**What you have to do**
Reproduce exactly the lines from the one containing "The height and" through the last line of the records below, both included. Leave out any pictures.

Information section start

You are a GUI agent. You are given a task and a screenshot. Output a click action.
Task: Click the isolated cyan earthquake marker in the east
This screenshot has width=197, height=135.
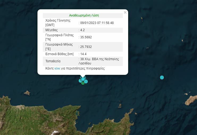pyautogui.click(x=162, y=77)
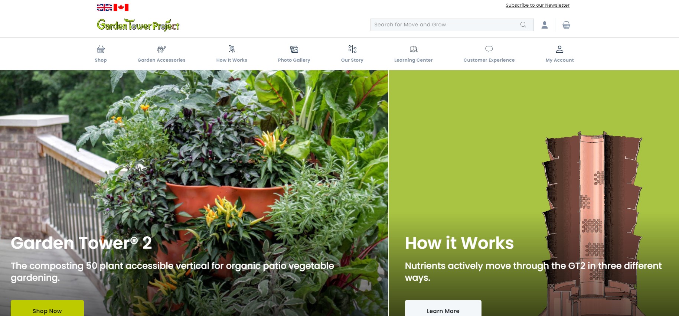Screen dimensions: 679x316
Task: Open the Learning Center menu label
Action: [x=414, y=60]
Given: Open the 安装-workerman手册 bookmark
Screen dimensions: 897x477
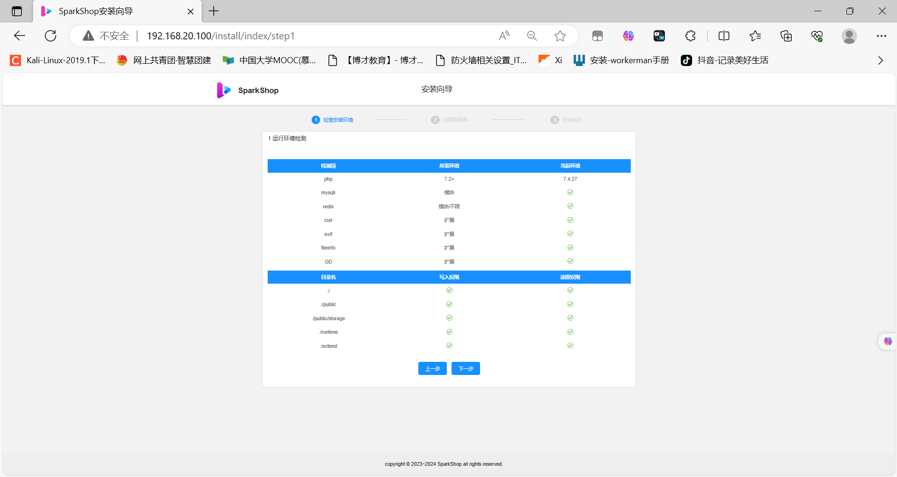Looking at the screenshot, I should [x=621, y=60].
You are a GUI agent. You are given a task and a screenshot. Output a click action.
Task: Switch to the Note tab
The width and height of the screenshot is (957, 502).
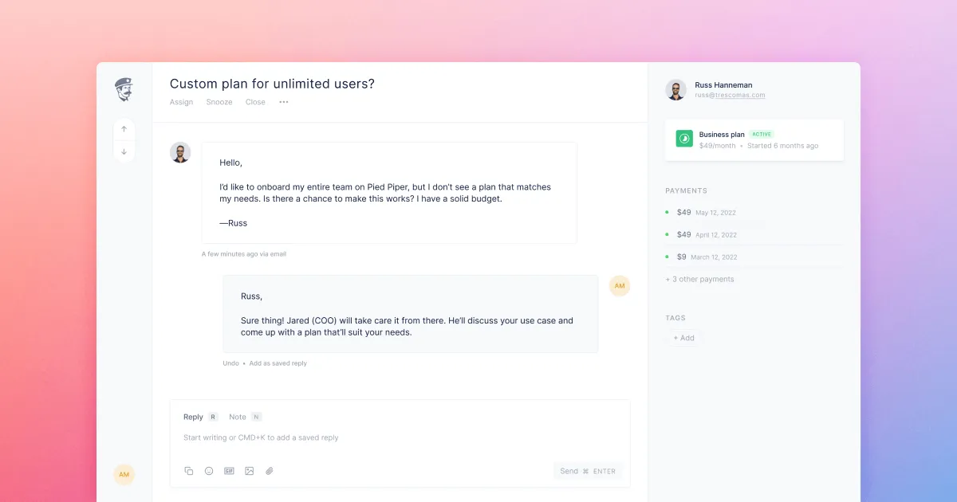click(238, 417)
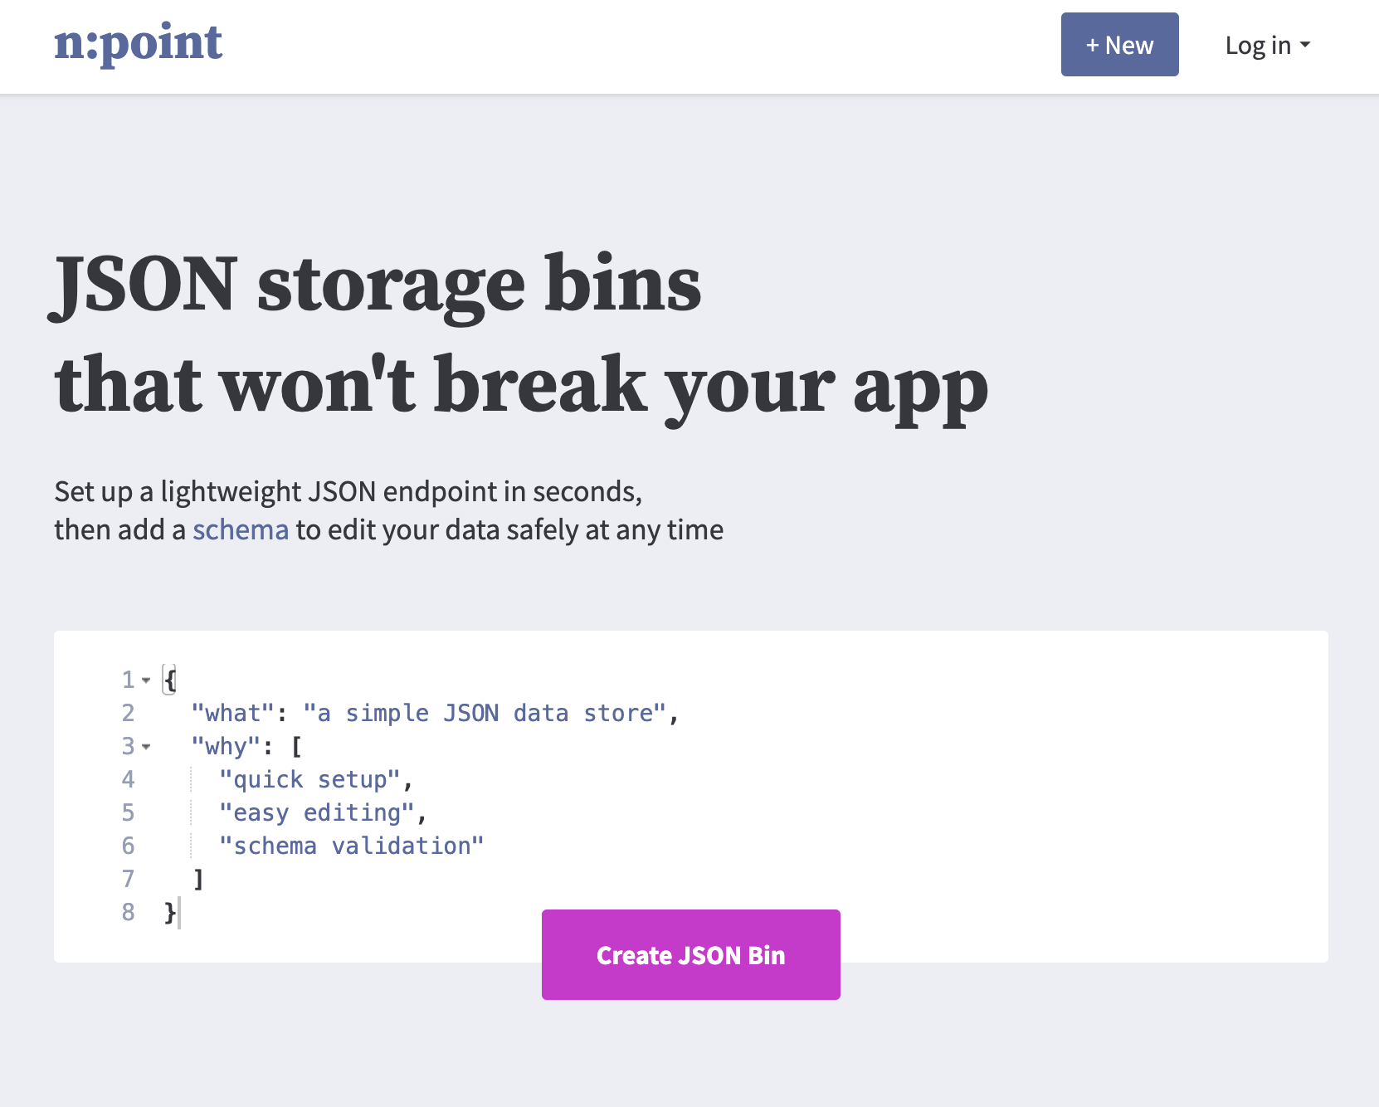1379x1107 pixels.
Task: Select gutter line number 4
Action: pos(128,780)
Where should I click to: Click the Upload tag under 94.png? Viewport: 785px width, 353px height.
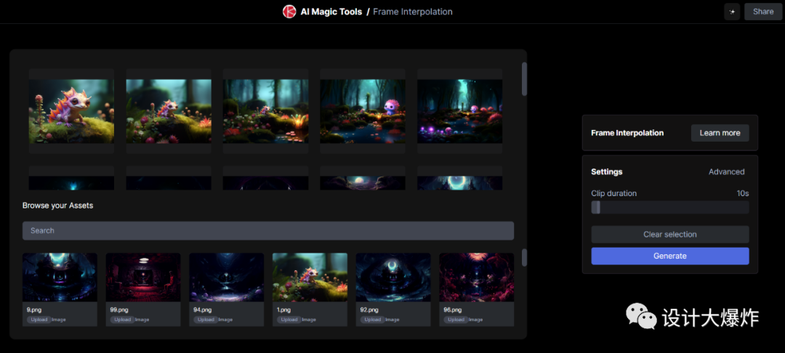click(206, 320)
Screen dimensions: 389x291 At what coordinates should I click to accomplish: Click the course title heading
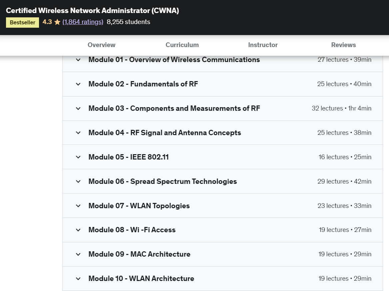[92, 11]
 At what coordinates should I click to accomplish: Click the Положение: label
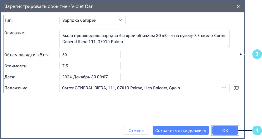coord(16,88)
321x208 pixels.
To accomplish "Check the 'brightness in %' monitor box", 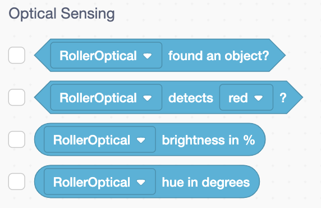I will click(x=17, y=139).
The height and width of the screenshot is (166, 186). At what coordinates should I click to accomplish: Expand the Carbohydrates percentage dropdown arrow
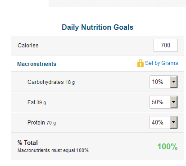[174, 82]
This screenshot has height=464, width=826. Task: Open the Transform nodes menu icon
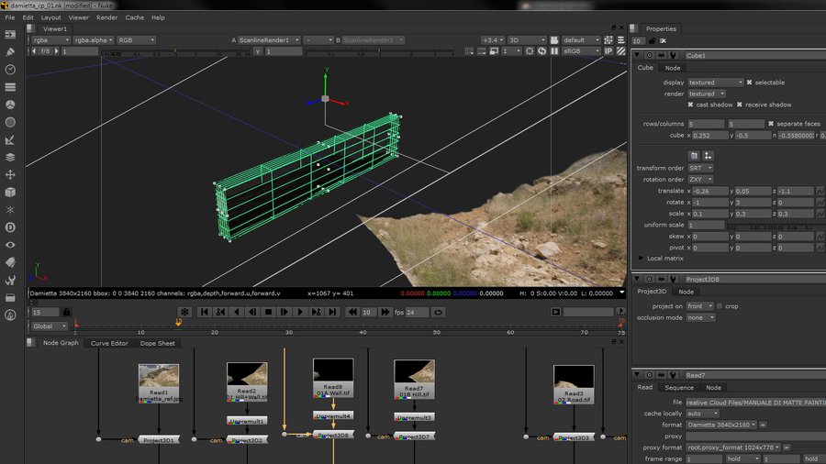(x=10, y=174)
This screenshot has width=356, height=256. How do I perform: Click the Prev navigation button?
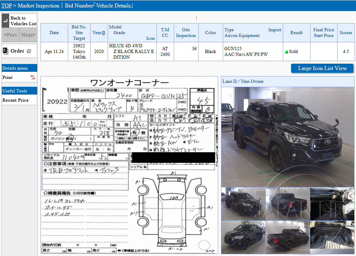(x=10, y=35)
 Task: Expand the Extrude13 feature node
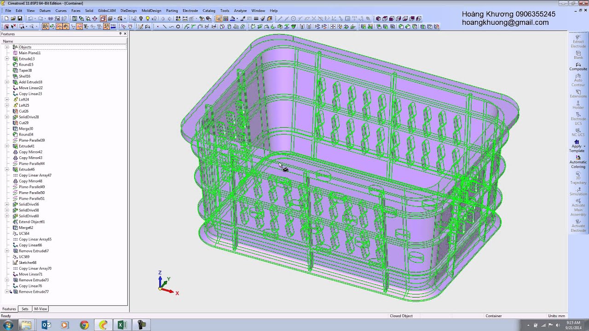pos(7,59)
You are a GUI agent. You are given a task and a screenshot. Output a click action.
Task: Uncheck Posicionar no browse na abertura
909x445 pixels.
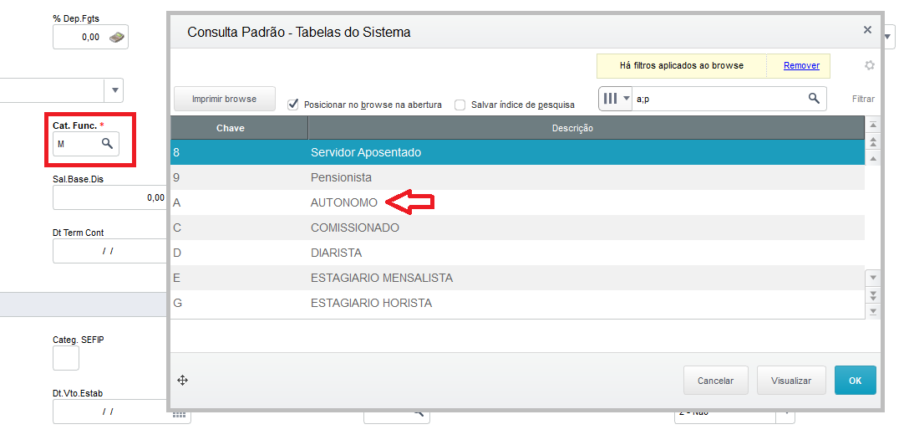293,105
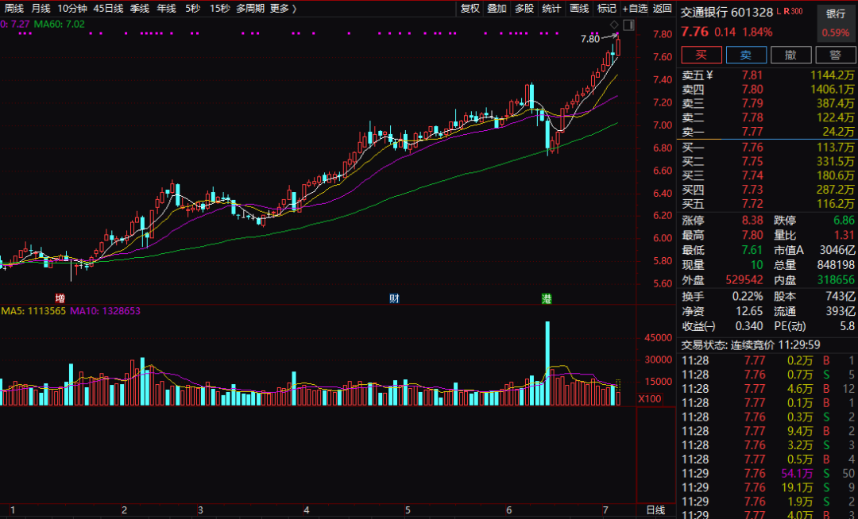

Information section end

**Answer box**
The height and width of the screenshot is (166, 186). At what coordinates should I click to accomplish: Expand the Carbohydrates percentage dropdown arrow
[174, 82]
This screenshot has height=464, width=826. Task: Open the Transform nodes menu icon
(x=10, y=174)
This screenshot has width=356, height=256. How do I perform: Click the Prev navigation button?
(x=10, y=35)
 Task: Expand the Extrude13 feature node
pos(7,59)
You are a GUI agent. You are given a task and a screenshot. Output a click action.
Task: Uncheck Posicionar no browse na abertura
909x445 pixels.
293,105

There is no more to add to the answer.